A l’origine de ce boycott, un simple communiqué mentionnant une prétendue présence des mouches sur une partie des cargaisons destinées à l’Europe.
D’où le mépris de l’Union européenne envers la mangue malienne. Mais le Maroc entend essuyer les larmes de nos producteurs.


Historiquement, l’Union européenne (UE) était la destination privilégiée des mangues maliennes (notamment les variétés Kent et Keitt). Cependant, deux obstacles majeurs ont freiné ces échanges.
L’UE a durci ses normes concernant la présence de la mouche des fruits. De nombreuses cargaisons maliennes ont été interceptées et détruites ces dernières années, entraînant des pertes financières colossales pour les exportateurs.


Les perturbations du fret maritime et l’augmentation des coûts de transport vers l’Europe ont rendu ce marché moins compétitif pour les producteurs locaux.
Cette situation pèse lourdement sur l’économie malienne, la mangue étant le premier fruit d’exportation du pays.
Les coûts liés aux nouveaux traitements obligatoires et le risque de refoulement freinent les exportateurs.

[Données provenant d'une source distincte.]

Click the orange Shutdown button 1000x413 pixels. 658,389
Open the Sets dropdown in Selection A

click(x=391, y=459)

Pour compenser la difficulté d’accès à l’UE, les exportateurs maliens se tournent de plus en plus vers le Maroc et le Royaume-Uni (qui applique ses propres règles post-Brexit).


C’est dans ce contexte que le Maroc s’est imposé comme le « deuxième client principal » puis, par la force des choses, comme le partenaire prioritaire pour plusieurs raisons.

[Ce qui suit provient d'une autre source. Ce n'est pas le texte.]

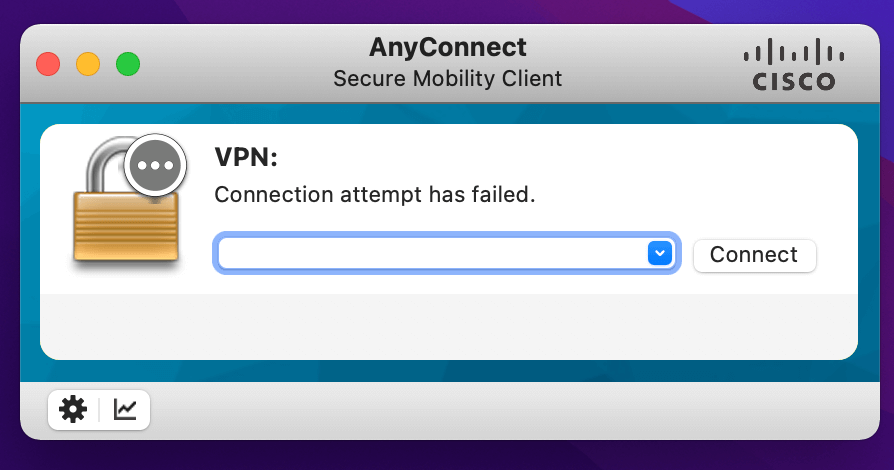Click the "AnyConnect" window title

pyautogui.click(x=447, y=47)
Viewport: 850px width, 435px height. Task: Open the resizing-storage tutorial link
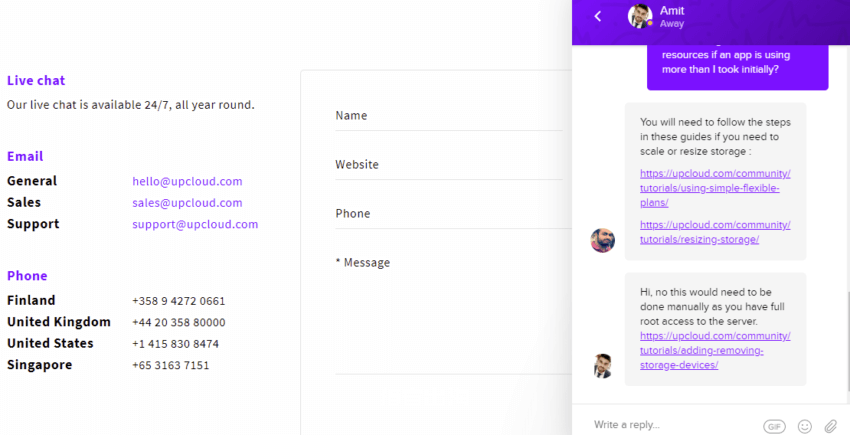point(715,232)
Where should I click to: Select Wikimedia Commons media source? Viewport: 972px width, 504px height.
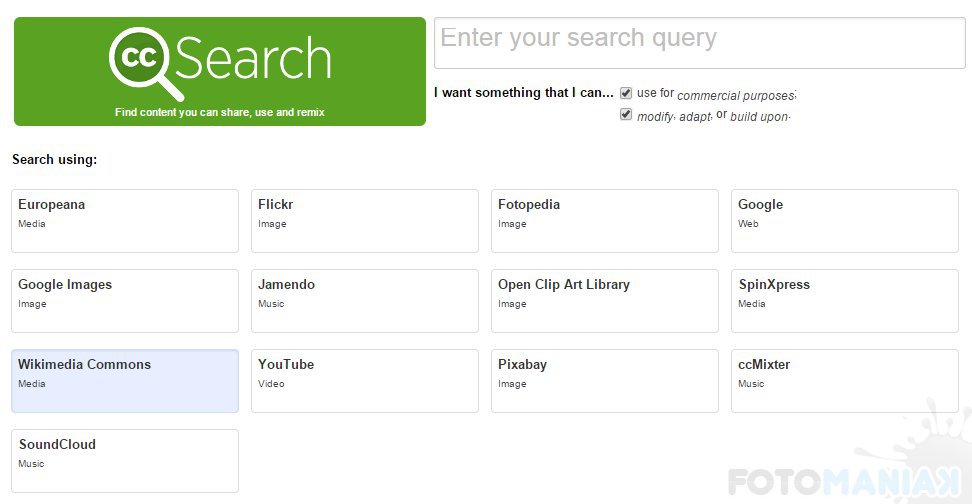tap(125, 380)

Le marché intérieur marocain consomme de plus en plus de mangues tropicales, et le pays sert également de plateforme de réexportation vers d’autres pays du Maghreb.


Contrairement à l’Europe, le transport vers le Maroc peut se faire par voie terrestre (via la Mauritanie), ce qui réduit les délais et les coûts de logistique par rapport au fret aérien ou maritime complexe vers le nord de l’Europe.

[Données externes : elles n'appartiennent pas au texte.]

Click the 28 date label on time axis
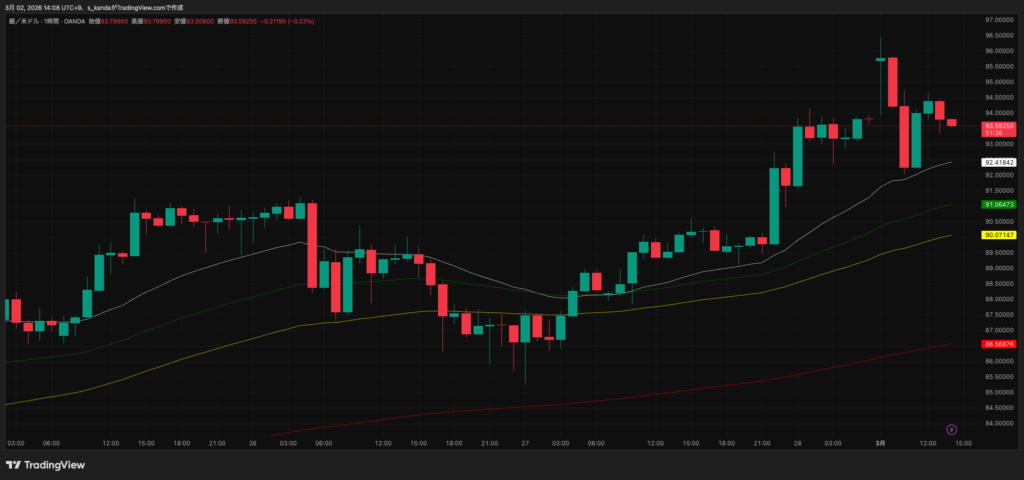Viewport: 1024px width, 480px height. coord(797,442)
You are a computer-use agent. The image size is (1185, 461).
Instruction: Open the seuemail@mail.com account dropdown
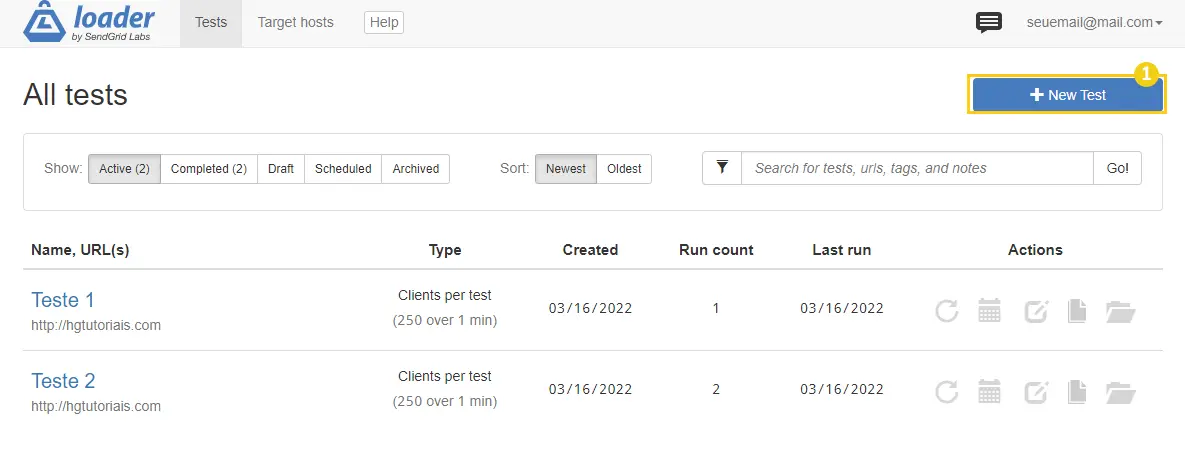point(1094,23)
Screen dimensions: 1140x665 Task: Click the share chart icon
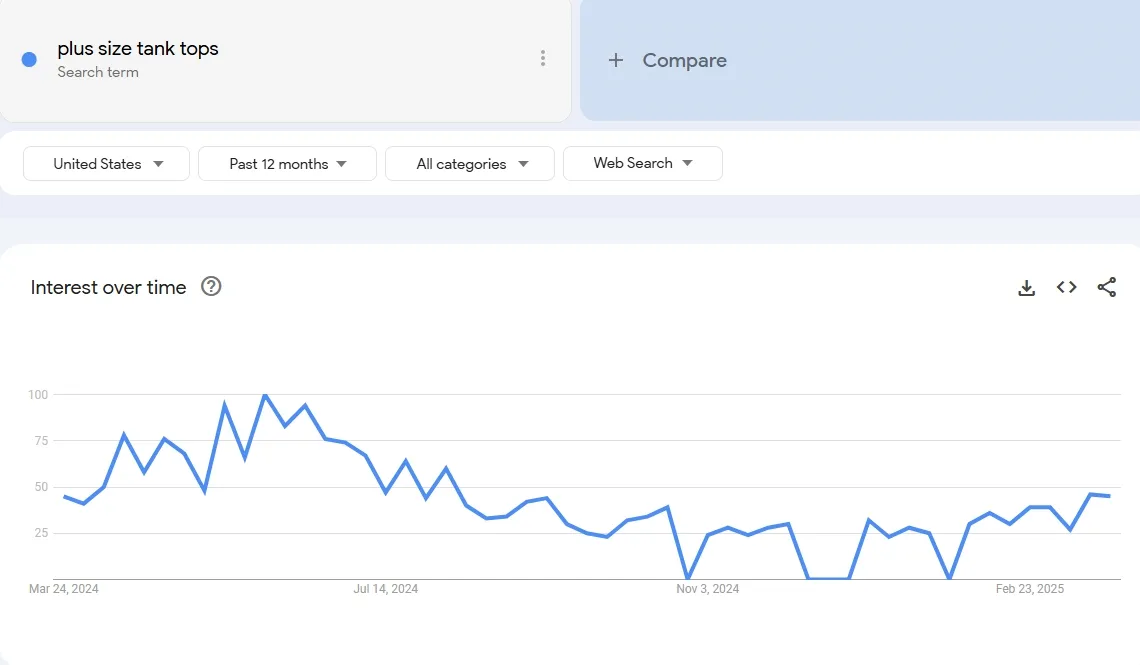(x=1106, y=288)
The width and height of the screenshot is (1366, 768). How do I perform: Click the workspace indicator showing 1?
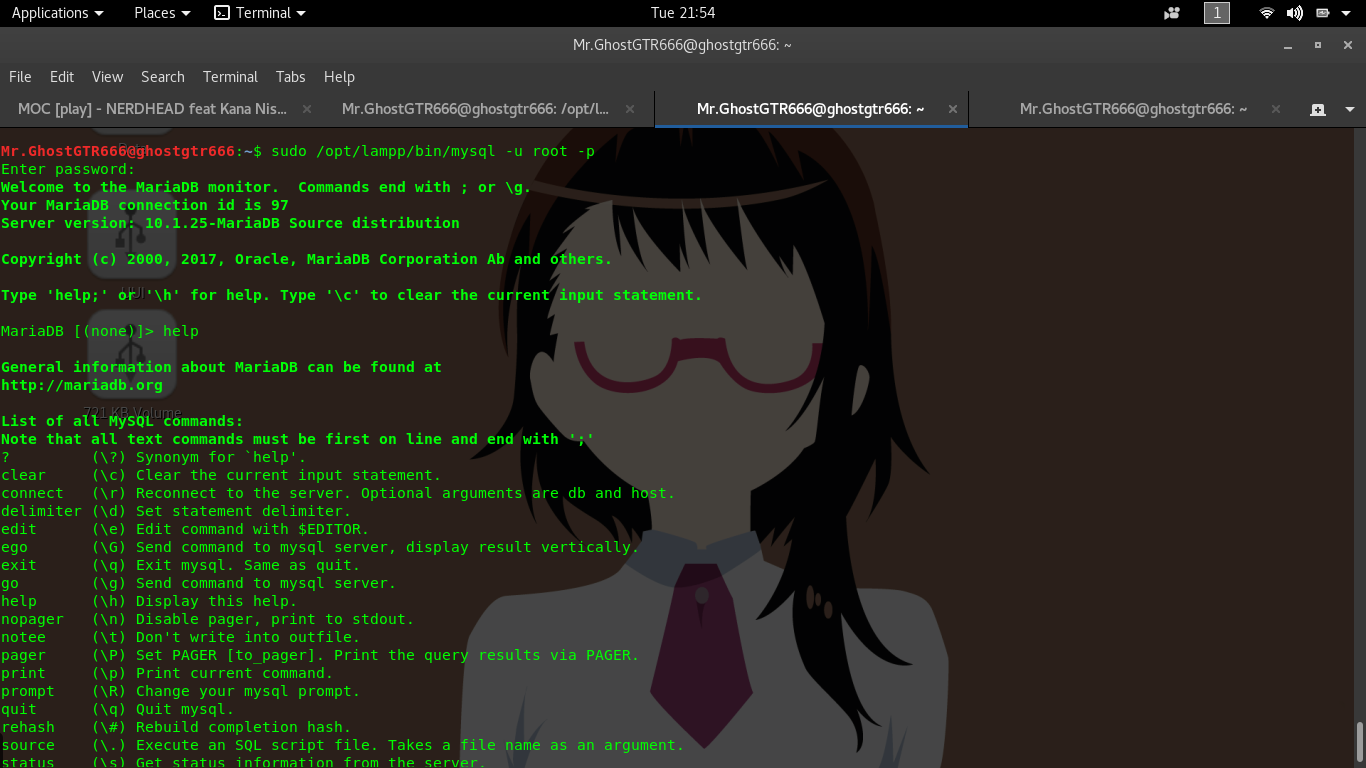1217,13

Les relations diplomatiques et économiques renforcées entre Bamako et Rabat facilitent les flux de marchandises.
Toutefois ce basculement vers le marché marocain n’est pas sans défis. Le marché marocain est souvent jugé moins rémunérateur par kilo que le marché européen de niche, ce qui oblige les producteurs maliens à jouer sur les volumes.


Par ailleurs, pour sécuriser ce corridor, le Mali doit investir dans des unités de conditionnement et de stockage à froid pour garantir que les fruits supportent le trajet routier à travers le Sahara.


Géant producteur de mangues en Afrique, le Mali n’arrive pas à transformer toute sa production sur place. Le pays comptera donc sur le Maroc pour ses exportations de cette saison en cours.